My question is: how is the order for applying relocations specified? Is there something encoded in the ELF files that specifies this? Or in the ABI? Or is the dynamic linker just expected to work out the dependencies between relocations itself and ensure that any relocations that write to a given memory address are run before any relocations that read from the same location? Does the static linker only output relocations such that the ones in the executable can always be processed after the shared library ones?


Solution

  • My question is: how is the order for applying relocations specified? Is there something encoded in the ELF files that specifies this? Or in the ABI? Or is the dynamic linker just expected to work out the dependencies between relocations itself and ensure that any relocations that write to a given memory address are run before any relocations that read from the same location? Does the static linker only output relocations such that the ones in the executable can always be processed after the shared library ones?

    I think the relocation resolving order is not specified by a standard. Dynamic loaders define an order. To support copy relocations, the main executable is relocated the last. Linkers only produce copy relocations for executable links (-no-pie/-pie) and are aware of the dynamic loader semantics.


    Quoting https://maskray.me/blog/2021-01-18-gnu-indirect-function#relocation-resolving-order:

    There are two parts: the order within a module and the order between two modules.

    glibc rtld processes relocations in the reverse search order (reversed l_initfini) with a special case for the rtld itself. The main executable needs to be processed the last to process R_*_COPY. If A has an ifunc referencing B, generally B needs to be relocated before A. Without ifunc, the resolving order of shared objects can be arbitrary.

    Let's say we have the following dependency tree.

    main
      dep1.so
        dep2.so
          dep3.so
            libc.so.6
          dep4.so
            dep3.so
            libc.so.6
        libc.so.6
      libc.so.6
    

    l_initfini contains main, dep1.so, dep2.so, dep4.so, dep3.so, libc.so.6, ld.so. The relocation resolving order is ld.so (bootstrap), libc.so.6, dep3.so, dep4.so, dep2.so, dep1.so, main, ld.so.

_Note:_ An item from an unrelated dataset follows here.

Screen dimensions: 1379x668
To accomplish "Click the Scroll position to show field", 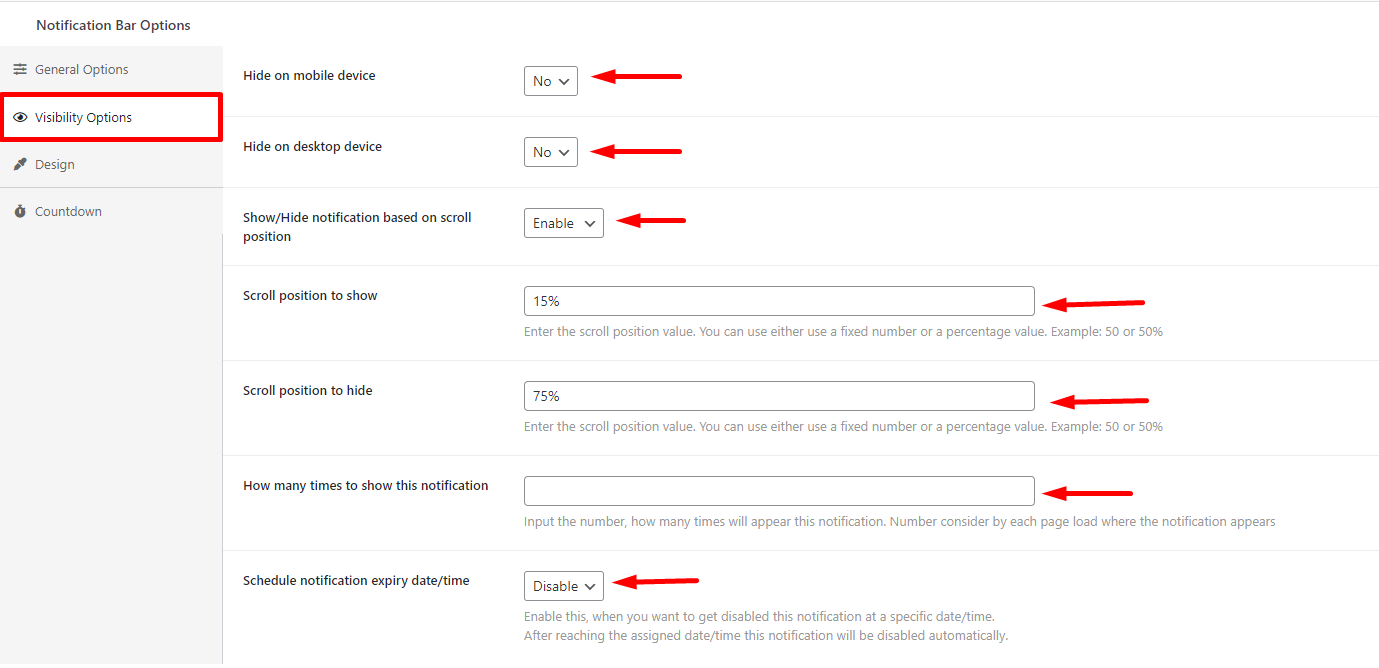I will (x=778, y=301).
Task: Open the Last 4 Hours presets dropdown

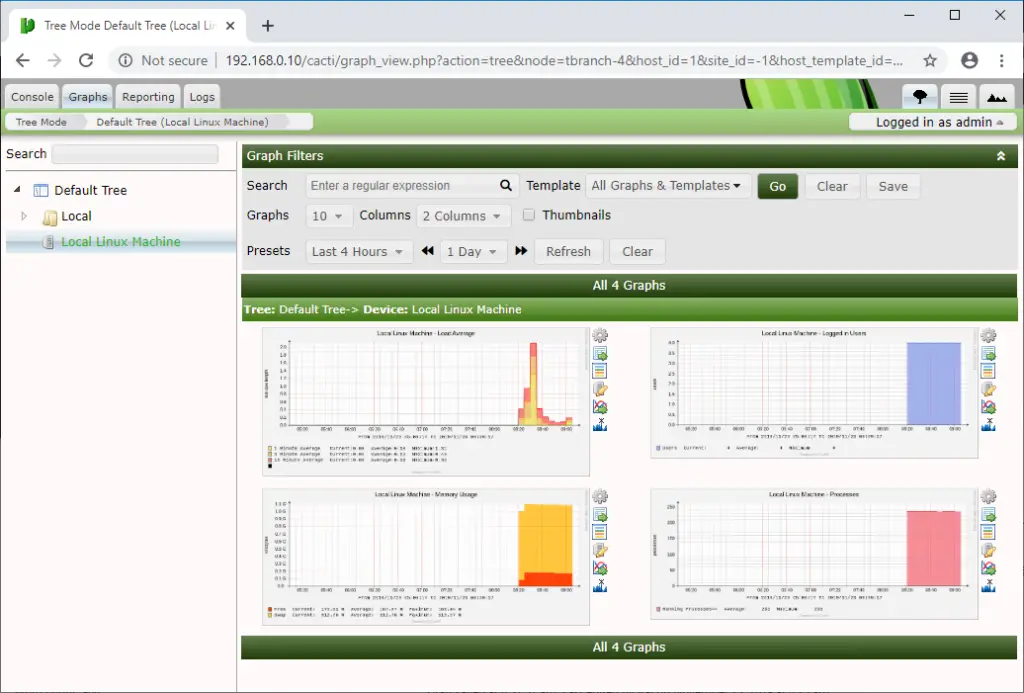Action: coord(358,251)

    Within a module, glibc rtld resolves relocations in order. Assume that both DT_RELA (.rela.dyn) and DT_PLTREL (.rela.plt) are present, glibc logic is like the following:

    // Simplified from elf/dynamic-link.h
    ranges[0] = {DT_RELA, DT_RELASZ, 0};
    ranges[1] = {DT_JMPREL, DT_PLTRELSZ, do_lazy};
    if (!do_lazy && ranges[0].start + ranges[0].size == ranges[1].start) { // the equality operator is always satisfied in practice
      ranges[0].size += size;
      ranges[1] = {};
    }
    for (int ranges_index = 0; ranges_index < 2; ++ranges_index)
      elf_dynamic_do_Rela (... ranges[ranges_index]);
    

    musl ldso/dynlink.c has:

    /* The main program must be relocated LAST since it may contain
     * copy relocations which depend on libraries' relocations. */
    reloc_all(app.next);
    reloc_all(&app);
    

    FreeBSD rtld uses a more sophisticated order, which make certain ifunc code more robust.

    $ g++ use_message.cpp -c -pie -o use_message.o
    $ g++ libmessage.cpp -fPIC -shared -o libmessage.so
    $ g++ use_message.o libmessage.so -o use_message
    

    BTW, use_message (with -fPIE relocatable files) needs copy relocations because of GCC HAVE_LD_PIE_COPYRELOC. For Clang and GCC's other architectures, the PIE modes will not lead to copy relocations.